◆ RECORDS SHOWN
· · · · · · ·
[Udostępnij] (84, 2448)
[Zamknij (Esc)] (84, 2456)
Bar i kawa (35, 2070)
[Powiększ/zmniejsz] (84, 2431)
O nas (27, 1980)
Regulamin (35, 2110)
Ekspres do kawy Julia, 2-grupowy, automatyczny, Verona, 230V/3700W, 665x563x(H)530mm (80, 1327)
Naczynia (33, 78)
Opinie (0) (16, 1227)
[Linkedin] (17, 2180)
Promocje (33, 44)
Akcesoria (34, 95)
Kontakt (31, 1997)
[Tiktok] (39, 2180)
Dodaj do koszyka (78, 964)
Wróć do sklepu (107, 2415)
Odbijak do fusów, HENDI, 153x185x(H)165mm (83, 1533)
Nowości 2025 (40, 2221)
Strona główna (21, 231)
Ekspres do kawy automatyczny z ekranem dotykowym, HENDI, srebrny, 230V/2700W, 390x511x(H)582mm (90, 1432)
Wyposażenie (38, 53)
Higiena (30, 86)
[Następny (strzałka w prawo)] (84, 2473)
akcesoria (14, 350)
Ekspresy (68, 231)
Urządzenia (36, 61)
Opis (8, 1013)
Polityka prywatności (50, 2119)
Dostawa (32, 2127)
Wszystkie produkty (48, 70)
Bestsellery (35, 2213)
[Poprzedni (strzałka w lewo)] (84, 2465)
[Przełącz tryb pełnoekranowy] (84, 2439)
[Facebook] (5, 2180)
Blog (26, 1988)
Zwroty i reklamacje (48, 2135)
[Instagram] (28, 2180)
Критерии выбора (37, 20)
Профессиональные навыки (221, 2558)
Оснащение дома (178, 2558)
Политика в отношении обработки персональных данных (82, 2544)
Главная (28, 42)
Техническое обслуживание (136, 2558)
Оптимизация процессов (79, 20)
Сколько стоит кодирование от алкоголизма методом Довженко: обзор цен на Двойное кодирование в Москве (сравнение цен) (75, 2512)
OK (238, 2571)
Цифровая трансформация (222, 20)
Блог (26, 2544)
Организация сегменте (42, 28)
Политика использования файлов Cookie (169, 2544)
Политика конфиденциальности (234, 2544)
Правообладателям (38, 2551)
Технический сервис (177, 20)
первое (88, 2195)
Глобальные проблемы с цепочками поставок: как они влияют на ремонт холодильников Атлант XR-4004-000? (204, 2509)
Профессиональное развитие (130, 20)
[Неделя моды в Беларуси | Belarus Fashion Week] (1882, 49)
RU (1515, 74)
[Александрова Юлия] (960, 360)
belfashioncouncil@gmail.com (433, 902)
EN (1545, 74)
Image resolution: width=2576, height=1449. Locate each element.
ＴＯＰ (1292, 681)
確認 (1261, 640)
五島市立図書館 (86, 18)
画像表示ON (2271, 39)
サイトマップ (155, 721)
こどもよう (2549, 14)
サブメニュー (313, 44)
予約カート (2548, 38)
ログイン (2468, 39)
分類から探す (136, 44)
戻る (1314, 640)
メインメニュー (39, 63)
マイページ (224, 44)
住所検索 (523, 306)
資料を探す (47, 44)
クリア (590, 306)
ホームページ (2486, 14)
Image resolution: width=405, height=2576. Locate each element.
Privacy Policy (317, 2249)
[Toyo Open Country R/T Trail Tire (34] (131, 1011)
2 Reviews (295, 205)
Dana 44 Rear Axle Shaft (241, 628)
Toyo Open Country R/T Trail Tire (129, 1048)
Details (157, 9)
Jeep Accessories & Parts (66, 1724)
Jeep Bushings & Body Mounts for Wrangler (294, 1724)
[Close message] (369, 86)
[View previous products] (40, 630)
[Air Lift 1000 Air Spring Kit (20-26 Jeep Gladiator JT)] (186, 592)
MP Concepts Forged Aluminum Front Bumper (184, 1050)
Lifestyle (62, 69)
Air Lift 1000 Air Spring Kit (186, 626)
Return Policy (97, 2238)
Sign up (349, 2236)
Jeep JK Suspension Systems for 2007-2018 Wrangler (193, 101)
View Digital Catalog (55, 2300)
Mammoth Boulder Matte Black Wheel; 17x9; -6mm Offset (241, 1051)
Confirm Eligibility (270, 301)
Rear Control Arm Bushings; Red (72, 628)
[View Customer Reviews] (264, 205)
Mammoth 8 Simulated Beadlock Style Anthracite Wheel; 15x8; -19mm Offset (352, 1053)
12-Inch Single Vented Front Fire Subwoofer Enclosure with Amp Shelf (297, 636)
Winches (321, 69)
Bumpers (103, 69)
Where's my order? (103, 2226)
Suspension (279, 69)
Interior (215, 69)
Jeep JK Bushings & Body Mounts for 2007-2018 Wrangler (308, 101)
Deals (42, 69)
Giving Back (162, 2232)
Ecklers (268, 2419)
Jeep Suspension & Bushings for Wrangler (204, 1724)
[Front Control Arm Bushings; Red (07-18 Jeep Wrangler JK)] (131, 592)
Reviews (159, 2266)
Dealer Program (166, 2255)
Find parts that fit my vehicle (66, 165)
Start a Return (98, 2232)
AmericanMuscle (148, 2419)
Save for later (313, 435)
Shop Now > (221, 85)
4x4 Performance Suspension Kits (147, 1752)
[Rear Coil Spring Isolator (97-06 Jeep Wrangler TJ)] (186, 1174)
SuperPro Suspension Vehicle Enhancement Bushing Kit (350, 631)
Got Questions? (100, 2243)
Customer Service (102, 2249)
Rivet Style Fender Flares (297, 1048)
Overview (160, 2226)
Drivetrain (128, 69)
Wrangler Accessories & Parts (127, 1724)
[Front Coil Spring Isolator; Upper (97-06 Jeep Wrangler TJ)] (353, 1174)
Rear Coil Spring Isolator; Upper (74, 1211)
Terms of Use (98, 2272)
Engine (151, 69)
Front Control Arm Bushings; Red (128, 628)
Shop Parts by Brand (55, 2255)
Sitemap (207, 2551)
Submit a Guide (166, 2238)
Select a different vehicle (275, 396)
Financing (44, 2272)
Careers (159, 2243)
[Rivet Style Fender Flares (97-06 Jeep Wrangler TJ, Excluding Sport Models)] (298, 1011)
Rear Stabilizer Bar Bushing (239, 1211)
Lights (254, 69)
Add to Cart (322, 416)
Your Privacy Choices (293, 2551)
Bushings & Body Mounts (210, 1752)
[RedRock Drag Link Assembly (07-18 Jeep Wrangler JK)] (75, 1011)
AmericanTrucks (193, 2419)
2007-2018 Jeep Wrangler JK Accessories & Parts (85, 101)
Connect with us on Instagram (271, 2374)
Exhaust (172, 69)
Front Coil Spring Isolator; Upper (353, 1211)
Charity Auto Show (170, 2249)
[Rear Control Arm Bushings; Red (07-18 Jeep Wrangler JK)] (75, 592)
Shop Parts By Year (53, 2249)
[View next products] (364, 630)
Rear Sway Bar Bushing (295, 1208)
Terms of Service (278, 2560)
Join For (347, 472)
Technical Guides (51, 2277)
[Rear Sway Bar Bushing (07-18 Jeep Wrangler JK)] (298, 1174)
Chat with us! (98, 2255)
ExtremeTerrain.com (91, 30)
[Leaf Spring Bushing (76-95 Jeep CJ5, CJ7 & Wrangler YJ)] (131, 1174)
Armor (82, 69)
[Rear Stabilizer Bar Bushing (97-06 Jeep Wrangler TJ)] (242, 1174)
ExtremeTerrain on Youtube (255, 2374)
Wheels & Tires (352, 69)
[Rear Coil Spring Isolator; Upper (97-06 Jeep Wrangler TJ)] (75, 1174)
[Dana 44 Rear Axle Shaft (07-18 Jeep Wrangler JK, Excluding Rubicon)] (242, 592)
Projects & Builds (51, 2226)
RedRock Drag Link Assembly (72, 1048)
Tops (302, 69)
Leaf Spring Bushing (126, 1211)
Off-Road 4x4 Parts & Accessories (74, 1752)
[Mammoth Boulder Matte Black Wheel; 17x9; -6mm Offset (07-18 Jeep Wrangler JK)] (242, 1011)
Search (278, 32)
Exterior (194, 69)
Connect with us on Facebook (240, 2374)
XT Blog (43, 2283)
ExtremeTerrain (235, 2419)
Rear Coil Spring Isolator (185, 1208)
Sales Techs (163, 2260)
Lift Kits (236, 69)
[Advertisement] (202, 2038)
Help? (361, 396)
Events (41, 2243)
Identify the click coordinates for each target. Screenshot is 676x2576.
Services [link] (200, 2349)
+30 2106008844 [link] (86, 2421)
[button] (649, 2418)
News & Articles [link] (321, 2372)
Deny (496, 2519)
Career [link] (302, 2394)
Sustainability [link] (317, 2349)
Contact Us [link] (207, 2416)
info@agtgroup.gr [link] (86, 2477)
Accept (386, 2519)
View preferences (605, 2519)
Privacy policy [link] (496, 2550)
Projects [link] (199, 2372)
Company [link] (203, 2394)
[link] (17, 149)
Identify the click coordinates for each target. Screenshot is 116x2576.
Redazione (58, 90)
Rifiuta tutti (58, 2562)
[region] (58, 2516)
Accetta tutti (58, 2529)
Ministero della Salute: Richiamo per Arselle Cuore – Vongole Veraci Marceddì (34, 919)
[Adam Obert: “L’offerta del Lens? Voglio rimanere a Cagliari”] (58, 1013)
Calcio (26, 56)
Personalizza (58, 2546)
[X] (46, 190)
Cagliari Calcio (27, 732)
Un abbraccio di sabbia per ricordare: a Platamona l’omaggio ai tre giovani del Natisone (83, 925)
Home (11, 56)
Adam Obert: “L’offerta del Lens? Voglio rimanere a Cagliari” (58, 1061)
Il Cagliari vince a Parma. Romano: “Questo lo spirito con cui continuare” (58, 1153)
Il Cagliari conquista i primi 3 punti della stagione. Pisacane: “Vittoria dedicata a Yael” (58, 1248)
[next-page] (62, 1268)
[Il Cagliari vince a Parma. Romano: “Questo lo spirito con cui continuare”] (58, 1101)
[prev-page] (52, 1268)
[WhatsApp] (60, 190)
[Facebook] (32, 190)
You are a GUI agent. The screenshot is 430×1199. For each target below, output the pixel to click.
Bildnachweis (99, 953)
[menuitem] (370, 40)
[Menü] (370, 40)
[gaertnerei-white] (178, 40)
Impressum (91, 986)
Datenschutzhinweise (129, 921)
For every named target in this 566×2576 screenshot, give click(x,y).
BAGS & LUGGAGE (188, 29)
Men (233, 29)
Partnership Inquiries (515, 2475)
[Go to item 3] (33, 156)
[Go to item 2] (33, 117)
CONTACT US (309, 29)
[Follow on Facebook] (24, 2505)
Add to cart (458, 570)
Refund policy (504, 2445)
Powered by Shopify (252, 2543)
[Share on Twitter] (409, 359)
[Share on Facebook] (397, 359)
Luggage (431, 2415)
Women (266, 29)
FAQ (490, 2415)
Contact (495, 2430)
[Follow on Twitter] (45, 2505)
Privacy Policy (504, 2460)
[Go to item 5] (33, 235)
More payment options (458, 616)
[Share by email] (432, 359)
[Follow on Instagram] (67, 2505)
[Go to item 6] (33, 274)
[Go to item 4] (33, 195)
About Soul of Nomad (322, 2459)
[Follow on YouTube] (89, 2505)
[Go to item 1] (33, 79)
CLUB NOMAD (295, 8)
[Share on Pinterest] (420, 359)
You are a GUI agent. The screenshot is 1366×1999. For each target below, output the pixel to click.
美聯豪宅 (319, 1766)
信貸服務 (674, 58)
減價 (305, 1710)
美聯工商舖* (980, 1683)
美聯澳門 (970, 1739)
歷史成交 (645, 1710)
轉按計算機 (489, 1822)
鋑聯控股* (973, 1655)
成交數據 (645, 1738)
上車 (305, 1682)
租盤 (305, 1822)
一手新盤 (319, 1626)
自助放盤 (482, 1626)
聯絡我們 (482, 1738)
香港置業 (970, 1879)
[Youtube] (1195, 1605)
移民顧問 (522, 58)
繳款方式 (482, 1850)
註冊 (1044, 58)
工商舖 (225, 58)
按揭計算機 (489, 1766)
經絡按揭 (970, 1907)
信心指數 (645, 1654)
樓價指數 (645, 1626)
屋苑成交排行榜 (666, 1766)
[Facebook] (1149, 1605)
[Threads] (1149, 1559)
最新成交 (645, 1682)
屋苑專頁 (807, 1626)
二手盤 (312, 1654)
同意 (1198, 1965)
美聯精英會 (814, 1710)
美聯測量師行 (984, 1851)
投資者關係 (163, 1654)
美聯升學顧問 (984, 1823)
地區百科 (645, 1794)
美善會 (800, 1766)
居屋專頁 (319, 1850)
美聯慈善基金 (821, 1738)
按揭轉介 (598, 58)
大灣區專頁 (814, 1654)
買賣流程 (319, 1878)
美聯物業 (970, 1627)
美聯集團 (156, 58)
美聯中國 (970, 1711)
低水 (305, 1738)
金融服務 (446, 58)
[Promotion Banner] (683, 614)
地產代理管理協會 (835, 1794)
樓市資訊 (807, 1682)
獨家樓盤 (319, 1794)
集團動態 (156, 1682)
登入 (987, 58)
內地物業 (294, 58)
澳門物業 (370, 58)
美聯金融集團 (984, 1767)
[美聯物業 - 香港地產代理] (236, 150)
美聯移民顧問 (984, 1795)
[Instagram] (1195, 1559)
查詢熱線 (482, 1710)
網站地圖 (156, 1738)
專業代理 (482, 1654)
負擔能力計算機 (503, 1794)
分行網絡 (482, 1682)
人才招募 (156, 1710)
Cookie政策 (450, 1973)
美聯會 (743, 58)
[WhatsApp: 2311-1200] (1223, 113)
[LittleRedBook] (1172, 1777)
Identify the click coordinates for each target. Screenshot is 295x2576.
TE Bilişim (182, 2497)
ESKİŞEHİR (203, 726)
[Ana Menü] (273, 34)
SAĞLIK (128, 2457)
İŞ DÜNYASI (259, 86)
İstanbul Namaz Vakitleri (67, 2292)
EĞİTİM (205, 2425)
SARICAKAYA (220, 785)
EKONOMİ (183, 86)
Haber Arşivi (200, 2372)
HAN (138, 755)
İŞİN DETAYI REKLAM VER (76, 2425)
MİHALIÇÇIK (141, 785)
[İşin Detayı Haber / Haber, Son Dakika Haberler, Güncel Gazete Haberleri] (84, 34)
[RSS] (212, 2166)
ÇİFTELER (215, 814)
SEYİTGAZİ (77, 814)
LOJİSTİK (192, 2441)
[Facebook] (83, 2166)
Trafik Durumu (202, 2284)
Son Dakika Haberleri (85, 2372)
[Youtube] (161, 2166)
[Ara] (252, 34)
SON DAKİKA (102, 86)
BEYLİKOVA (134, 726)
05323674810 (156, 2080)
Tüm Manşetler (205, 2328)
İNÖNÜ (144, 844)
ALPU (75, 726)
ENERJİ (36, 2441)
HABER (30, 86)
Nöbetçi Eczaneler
· · · · · · ·
◆ ACTION ITEM
Please, from the material above, copy only the lines from the line with "Lift Kits (236, 69)" up to and including the line with "[Share on Facebook] (397, 359)", exactly as written.

◆ ANSWER TO THIS TASK
Lift Kits (236, 69)
[Advertisement] (202, 2038)
Help? (361, 396)
Events (41, 2243)
Identify the click coordinates for each target. Screenshot is 676x2576.
Services [link] (200, 2349)
+30 2106008844 [link] (86, 2421)
[button] (649, 2418)
News & Articles [link] (321, 2372)
Deny (496, 2519)
Career [link] (302, 2394)
Sustainability [link] (317, 2349)
Contact Us [link] (207, 2416)
info@agtgroup.gr [link] (86, 2477)
Accept (386, 2519)
View preferences (605, 2519)
Privacy policy [link] (496, 2550)
Projects [link] (199, 2372)
Company [link] (203, 2394)
[link] (17, 149)
Identify the click coordinates for each target. Screenshot is 116x2576.
Redazione (58, 90)
Rifiuta tutti (58, 2562)
[region] (58, 2516)
Accetta tutti (58, 2529)
Ministero della Salute: Richiamo per Arselle Cuore – Vongole Veraci Marceddì (34, 919)
[Adam Obert: “L’offerta del Lens? Voglio rimanere a Cagliari”] (58, 1013)
Calcio (26, 56)
Personalizza (58, 2546)
[X] (46, 190)
Cagliari Calcio (27, 732)
Un abbraccio di sabbia per ricordare: a Platamona l’omaggio ai tre giovani del Natisone (83, 925)
Home (11, 56)
Adam Obert: “L’offerta del Lens? Voglio rimanere a Cagliari” (58, 1061)
Il Cagliari vince a Parma. Romano: “Questo lo spirito con cui continuare” (58, 1153)
Il Cagliari conquista i primi 3 punti della stagione. Pisacane: “Vittoria dedicata a Yael” (58, 1248)
[next-page] (62, 1268)
[Il Cagliari vince a Parma. Romano: “Questo lo spirito con cui continuare”] (58, 1101)
[prev-page] (52, 1268)
[WhatsApp] (60, 190)
[Facebook] (32, 190)
You are a GUI agent. The screenshot is 430×1199. For each target below, output the pixel to click.
Bildnachweis (99, 953)
[menuitem] (370, 40)
[Menü] (370, 40)
[gaertnerei-white] (178, 40)
Impressum (91, 986)
Datenschutzhinweise (129, 921)
For every named target in this 566×2576 screenshot, give click(x,y).
BAGS & LUGGAGE (188, 29)
Men (233, 29)
Partnership Inquiries (515, 2475)
[Go to item 3] (33, 156)
[Go to item 2] (33, 117)
CONTACT US (309, 29)
[Follow on Facebook] (24, 2505)
Add to cart (458, 570)
Refund policy (504, 2445)
Powered by Shopify (252, 2543)
[Share on Twitter] (409, 359)
[Share on Facebook] (397, 359)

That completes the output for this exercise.